Christopher Masters 

Bernard Dunstan obituary

Artist renowned for his luminous paintings of nudes, musicians and Venice
  
  

Detail from a portrait of his wife, Diana, by Bernard Dunstan in around 2005
A portrait of his wife, Diana, by Bernard Dunstan (detail), 2005. Photograph: EA Knaust

The artist Bernard Dunstan, who has died aged 97, was an admirer of Pierre Bonnard’s dictum that: “The thing must start with a vision, with a moment of excitement. After that, you study the model.” His own luminous paintings, so evocative of the intimisme of Bonnard and Édouard Vuillard, combined an impression of spontaneity with a rigorous technique founded on direct observation and meticulous drawings. Among his best works were pictures of orchestras, derived from extensive sittings during rehearsals.

As well as creating subtle, tender images of the human figure, Dunstan was a dedicated teacher and author of systematic guides to painting. His publications, in Studio Vista’s Pocket How to Do It series, range from Composing Your Paintings (1971) to books on genres such as portraiture and still life (1966 and 1969 respectively). They offer a detailed analysis of the formal aspects of art, together with practical tips that range from the cleaning of brushes to the importance of financial correspondence with patrons. He also produced, in 1976, a book on Painting Methods of the Impressionists, a group of artists who, like him, were less spontaneous in practice than in appearance.

Dunstan clearly saw himself as part of the mainstream of western art, and all his books switched confidently from analysis of old masters to examples of his own work. His edition of Ruskin’s Elements of Drawing, published in 1991, includes his pastels of cloud studies, which demonstrate Ruskin’s doctrines as effectively as any of the more celebrated pictures that they accompany. The book is not only a lucid version of Ruskin’s text but also shows how important close observation of his subjects was to Dunstan himself.

→ **TASK**
According to the Bernard Dunstan obituary above, in what year did Dunstan publish his book on the painting methods of the Impressionists?

→ **COLLECTED MATERIAL**

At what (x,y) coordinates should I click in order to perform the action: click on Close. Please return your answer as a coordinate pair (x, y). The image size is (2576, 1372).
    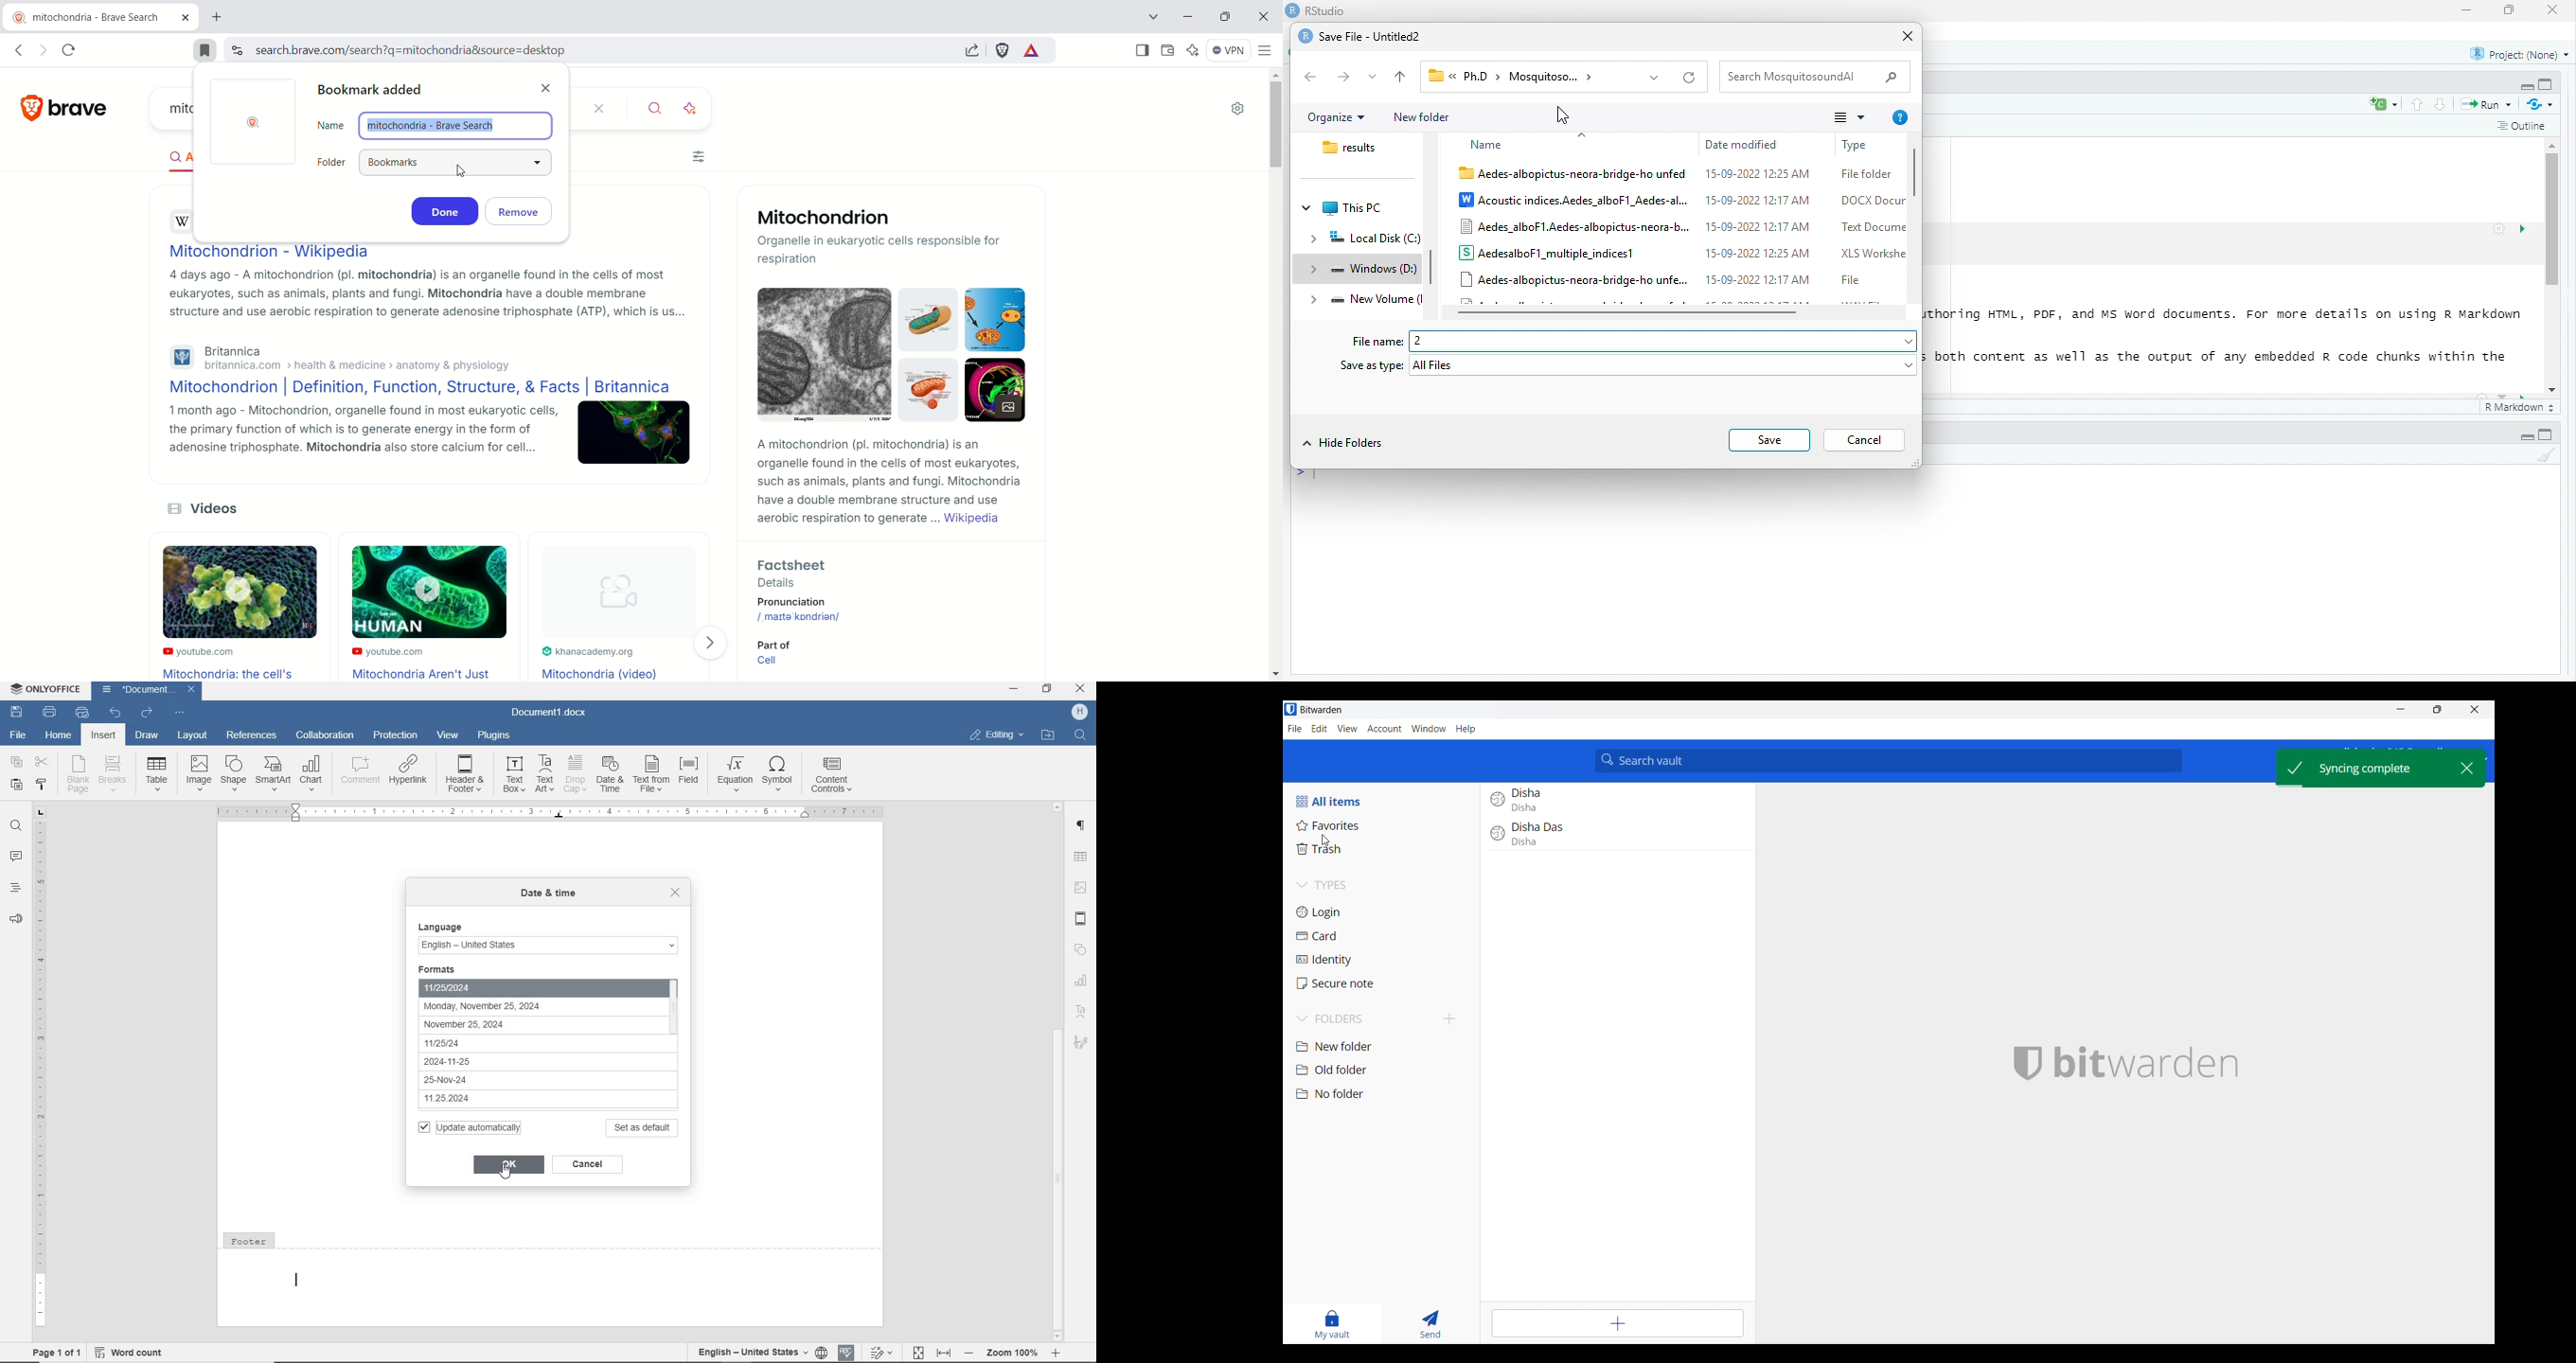
    Looking at the image, I should click on (191, 689).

→ **ANSWER**
1976